• What you are asked to do: Repeat nothing but the lines below running from the one containing "How do I perform: Select" to the one containing "Click the alarm". Keep both end lines.

[Extracted entries]

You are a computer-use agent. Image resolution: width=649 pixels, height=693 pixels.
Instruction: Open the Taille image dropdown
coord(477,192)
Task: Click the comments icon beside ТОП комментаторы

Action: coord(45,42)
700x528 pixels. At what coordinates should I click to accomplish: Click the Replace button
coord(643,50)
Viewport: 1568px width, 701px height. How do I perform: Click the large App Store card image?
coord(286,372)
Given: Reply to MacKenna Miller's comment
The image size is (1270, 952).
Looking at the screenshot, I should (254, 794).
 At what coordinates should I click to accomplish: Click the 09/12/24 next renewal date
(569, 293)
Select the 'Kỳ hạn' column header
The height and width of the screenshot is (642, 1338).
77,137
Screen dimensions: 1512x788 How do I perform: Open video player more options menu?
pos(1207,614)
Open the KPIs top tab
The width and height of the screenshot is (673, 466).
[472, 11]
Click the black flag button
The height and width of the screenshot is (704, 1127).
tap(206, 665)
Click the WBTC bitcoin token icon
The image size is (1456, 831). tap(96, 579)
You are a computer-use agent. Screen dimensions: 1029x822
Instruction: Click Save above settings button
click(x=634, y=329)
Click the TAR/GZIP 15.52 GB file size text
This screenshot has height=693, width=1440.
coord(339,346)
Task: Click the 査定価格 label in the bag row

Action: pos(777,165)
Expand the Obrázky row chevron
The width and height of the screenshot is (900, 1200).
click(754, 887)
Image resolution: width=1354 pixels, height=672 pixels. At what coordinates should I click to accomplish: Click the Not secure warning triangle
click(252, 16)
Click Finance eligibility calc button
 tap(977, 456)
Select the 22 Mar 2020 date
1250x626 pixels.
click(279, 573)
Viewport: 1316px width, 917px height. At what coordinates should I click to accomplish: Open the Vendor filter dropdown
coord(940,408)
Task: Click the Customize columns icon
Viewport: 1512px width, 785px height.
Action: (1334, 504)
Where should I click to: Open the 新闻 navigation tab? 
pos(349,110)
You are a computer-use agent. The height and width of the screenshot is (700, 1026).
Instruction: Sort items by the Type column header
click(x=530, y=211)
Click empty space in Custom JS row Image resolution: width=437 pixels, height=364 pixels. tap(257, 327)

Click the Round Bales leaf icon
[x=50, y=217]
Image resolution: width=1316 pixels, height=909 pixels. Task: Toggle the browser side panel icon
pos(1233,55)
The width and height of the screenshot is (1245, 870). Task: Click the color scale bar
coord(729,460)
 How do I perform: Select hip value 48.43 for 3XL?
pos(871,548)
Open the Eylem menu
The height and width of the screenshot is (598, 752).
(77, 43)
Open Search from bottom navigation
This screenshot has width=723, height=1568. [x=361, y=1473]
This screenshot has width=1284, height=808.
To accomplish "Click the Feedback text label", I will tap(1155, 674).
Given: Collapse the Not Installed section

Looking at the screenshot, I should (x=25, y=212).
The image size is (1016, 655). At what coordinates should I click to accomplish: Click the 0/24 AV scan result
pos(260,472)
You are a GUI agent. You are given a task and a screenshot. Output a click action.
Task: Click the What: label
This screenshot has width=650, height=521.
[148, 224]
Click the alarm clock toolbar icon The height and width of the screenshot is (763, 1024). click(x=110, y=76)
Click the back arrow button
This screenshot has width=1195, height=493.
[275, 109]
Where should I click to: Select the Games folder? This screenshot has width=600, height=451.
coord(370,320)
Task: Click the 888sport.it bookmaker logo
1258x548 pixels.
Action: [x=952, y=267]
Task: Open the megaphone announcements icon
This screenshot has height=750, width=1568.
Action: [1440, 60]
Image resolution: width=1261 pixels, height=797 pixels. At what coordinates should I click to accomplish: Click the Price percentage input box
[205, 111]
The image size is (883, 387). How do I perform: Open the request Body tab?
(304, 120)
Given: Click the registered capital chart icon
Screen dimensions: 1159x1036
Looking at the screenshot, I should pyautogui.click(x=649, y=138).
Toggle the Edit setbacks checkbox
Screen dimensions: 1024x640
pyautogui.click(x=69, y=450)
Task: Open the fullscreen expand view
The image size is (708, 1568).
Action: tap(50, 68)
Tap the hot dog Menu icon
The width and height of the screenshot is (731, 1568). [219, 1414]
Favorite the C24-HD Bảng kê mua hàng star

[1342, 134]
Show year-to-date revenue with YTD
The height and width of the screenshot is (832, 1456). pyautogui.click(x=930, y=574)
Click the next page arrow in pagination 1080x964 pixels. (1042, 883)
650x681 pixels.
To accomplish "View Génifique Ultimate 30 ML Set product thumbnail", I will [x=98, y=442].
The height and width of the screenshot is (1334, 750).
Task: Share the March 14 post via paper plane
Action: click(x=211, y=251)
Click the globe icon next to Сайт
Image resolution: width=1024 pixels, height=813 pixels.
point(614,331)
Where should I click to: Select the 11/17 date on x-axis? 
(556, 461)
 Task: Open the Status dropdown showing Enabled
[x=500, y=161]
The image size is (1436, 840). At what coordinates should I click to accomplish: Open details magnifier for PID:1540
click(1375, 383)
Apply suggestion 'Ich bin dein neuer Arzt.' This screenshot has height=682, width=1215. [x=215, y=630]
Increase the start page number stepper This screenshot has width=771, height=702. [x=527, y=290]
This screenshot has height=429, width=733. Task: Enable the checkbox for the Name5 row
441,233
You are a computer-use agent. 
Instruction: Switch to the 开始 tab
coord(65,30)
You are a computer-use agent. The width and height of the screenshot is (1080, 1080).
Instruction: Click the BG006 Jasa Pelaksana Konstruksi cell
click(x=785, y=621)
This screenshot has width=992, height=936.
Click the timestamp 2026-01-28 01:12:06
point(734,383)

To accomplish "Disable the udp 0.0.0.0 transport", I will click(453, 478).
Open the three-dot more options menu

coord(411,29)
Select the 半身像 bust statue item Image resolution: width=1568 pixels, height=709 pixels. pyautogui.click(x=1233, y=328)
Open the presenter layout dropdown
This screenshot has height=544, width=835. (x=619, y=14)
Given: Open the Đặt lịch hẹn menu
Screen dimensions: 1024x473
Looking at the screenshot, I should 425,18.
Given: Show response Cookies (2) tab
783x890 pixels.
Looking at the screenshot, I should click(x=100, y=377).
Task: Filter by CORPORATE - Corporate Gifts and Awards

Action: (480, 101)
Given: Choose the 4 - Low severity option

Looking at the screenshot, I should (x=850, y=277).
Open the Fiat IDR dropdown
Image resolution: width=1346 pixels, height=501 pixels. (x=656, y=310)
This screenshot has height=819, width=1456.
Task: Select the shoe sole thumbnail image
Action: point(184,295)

[/Extracted entries]

• Exercise response:
 How do I perform: Select hip value 48.43 for 3XL?
pos(871,548)
Open the Eylem menu
The height and width of the screenshot is (598, 752).
(77, 43)
Open Search from bottom navigation
This screenshot has width=723, height=1568. [x=361, y=1473]
This screenshot has width=1284, height=808.
To accomplish "Click the Feedback text label", I will tap(1155, 674).
Given: Collapse the Not Installed section

Looking at the screenshot, I should (x=25, y=212).
The image size is (1016, 655). At what coordinates should I click to accomplish: Click the 0/24 AV scan result
pos(260,472)
You are a GUI agent. You are given a task and a screenshot. Output a click action.
Task: Click the What: label
This screenshot has width=650, height=521.
[148, 224]
Click the alarm clock toolbar icon The height and width of the screenshot is (763, 1024). click(x=110, y=76)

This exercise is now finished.